▶ _Document passage_
Answer: You have identified a big problem – health scams.

Let’s begin with the first rule: Consult your physician about the best treatment or treatments for your physical conditions.

The National Institute on Aging has paid attention to misleading ads and has published “Age Page: Beware of Health Scams.” Much of the following information is taken from that publication.

We see many advertisements that make extraordinary claims: “Smart Drugs,” “Arthritis Aches and Pains Disappear Like Magic,” “This Treatment Cured My Cancer in One Week.”  These ads may be enticing, but clearly are untrue.

The aging population is vulnerable. More than two-thirds of those 65 and older have two or more chronic conditions.

With advancing years our immune system becomes less efficient, leading to increased chronic and often acute conditions. Consequently, quick and easy health remedies appeal to the segment of the population that has the greatest medical needs.

Health scams are not new, and today there is more opportunity than ever to promote untested cures. Radio, television, magazines, infomercials, mail, e-mail and telemarketing are frequent venues. Web sites describe “miracle cures” and testimonials from “fully recovered patients.”

Unfortunately, older adults are often the target of this misinformation for the purpose of sales and profit. The danger is twofold: The remedies may be dangerous and also may prevent the patient from seeking effective treatment.

Note that scams usually target diseases that have no known cure, such as diabetes, arthritis and Alzheimer’s disease.

Here are just three types of ads listed by the National Institute on Aging that specifically target an older population:

Anti-aging medications:
This is interesting because aging is not a disease, since it is universal and not contrary to nature. The NIA emphatically writes that there are no known treatments proven to slow or reverse the aging process.

The Anti-Aging Academy of Medicine disagrees. The academy is a member-based society founded on the basis of “(the” application of advanced scientific and medical technologies for the reversal of age-related dysfunction, disorders and diseases.”

The academy has a membership of 20,000 that includes physicians, health practitioners, scientists, governmental officials and members of the general public representing more than 100 nations. Note that the U.S. has only 7,000 board-certified geriatricians.

The best opportunity for aging well is to make healthy lifestyle choices, such as eating healthy foods, getting regular exercise and not smoking.

▶ _Available data_
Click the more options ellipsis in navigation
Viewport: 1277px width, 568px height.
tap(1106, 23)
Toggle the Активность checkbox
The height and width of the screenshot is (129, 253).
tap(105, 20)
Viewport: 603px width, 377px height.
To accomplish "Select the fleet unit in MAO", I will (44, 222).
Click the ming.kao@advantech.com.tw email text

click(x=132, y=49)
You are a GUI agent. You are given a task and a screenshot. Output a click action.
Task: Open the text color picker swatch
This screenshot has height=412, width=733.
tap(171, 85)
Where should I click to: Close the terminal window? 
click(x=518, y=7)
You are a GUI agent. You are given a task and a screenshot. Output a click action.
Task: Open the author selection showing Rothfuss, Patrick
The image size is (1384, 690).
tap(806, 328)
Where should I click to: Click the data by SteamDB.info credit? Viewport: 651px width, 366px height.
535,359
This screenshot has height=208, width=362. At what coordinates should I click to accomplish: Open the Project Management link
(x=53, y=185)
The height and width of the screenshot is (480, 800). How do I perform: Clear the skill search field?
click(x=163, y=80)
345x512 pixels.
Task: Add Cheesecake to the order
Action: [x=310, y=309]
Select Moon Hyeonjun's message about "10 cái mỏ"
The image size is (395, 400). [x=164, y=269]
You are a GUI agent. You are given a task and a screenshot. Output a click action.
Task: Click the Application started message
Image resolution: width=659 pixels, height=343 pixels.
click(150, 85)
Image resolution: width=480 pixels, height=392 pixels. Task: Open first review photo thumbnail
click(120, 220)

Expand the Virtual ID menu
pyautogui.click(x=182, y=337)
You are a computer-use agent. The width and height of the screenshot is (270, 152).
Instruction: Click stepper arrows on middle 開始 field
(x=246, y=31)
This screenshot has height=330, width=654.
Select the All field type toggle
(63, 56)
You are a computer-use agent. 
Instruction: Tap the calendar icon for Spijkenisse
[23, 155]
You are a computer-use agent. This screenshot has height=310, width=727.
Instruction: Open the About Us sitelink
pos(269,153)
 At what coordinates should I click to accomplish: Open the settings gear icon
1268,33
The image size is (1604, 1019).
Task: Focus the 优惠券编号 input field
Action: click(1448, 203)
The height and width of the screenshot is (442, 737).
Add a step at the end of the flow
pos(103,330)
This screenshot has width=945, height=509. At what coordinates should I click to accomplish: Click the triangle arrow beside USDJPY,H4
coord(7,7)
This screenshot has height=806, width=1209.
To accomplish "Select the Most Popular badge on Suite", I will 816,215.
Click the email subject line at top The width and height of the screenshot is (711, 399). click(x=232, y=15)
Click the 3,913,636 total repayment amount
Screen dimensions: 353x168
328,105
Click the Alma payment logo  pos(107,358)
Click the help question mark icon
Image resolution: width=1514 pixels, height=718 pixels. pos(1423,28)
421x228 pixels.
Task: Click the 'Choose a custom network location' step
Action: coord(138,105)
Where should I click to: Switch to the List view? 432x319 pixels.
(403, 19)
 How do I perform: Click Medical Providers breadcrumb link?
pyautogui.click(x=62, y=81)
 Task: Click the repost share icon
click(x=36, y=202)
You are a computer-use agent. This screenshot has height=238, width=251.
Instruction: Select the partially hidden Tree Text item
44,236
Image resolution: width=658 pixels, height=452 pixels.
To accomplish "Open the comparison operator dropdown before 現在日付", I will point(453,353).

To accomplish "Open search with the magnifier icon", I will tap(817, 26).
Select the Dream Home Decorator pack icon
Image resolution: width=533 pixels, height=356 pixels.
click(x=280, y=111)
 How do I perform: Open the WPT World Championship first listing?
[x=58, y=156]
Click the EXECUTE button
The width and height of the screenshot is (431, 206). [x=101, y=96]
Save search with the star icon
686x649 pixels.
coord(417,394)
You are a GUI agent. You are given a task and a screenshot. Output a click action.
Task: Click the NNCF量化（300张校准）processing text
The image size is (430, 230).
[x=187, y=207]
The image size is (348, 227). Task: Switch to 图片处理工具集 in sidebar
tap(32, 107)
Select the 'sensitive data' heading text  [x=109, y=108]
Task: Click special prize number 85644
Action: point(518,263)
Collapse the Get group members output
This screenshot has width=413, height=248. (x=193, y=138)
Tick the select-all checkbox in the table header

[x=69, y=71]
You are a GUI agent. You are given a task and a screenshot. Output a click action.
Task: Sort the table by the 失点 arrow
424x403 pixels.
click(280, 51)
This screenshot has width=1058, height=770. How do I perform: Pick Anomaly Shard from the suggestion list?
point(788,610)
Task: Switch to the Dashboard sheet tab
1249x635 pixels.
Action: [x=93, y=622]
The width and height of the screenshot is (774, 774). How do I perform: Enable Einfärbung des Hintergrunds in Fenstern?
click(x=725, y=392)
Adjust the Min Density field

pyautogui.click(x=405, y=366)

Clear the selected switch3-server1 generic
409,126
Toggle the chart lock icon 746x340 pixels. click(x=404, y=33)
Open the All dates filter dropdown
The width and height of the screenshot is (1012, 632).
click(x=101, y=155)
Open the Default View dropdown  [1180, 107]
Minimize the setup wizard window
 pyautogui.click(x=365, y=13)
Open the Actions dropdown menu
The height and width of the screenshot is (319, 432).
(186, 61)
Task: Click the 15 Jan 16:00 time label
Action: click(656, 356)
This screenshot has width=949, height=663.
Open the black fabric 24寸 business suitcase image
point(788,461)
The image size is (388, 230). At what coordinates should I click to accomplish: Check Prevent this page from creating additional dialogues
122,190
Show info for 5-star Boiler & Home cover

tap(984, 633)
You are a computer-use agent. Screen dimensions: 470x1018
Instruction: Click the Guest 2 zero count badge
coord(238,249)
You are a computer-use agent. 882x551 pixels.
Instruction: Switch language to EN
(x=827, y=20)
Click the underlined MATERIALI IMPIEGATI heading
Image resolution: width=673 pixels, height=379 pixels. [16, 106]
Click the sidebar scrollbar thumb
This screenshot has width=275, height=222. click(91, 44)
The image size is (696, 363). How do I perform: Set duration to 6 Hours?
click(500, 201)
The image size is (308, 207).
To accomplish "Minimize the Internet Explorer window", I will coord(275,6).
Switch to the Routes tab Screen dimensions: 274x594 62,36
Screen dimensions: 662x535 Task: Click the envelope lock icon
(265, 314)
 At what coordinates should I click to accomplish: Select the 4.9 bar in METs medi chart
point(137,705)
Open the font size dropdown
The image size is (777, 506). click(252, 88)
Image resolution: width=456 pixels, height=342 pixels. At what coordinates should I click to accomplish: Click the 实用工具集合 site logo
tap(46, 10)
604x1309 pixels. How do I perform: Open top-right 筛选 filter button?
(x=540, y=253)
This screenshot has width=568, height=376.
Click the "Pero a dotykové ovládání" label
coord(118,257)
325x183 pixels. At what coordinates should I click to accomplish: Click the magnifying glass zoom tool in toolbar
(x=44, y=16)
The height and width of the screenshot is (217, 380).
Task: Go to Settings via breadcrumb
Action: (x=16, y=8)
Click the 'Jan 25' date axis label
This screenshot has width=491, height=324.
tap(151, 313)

▶ _Tasks to perform_
1: According to the health scams passage, how many board-certified geriatricians does the U.S. have?
2: In the health scams passage, restate the paragraph beginning "Health scams are not new" more briefly, keeping its main facts.
3: Reproduce the part of the health scams passage that opens with the words containing "Let’s begin with" and closes with "clearly are untrue.".

▶ _Per-task answers_
1: 7,000

2: Health scams are old, but untested cures now have more outlets than ever: radio, television, magazines, infomercials, mail, e-mail, telemarketing, and web sites that tout "miracle cures" and testimonials from "fully recovered patients."

3:
Let’s begin with the first rule: Consult your physician about the best treatment or treatments for your physical conditions.

The National Institute on Aging has paid attention to misleading ads and has published “Age Page: Beware of Health Scams.” Much of the following information is taken from that publication.

We see many advertisements that make extraordinary claims: “Smart Drugs,” “Arthritis Aches and Pains Disappear Like Magic,” “This Treatment Cured My Cancer in One Week.”  These ads may be enticing, but clearly are untrue.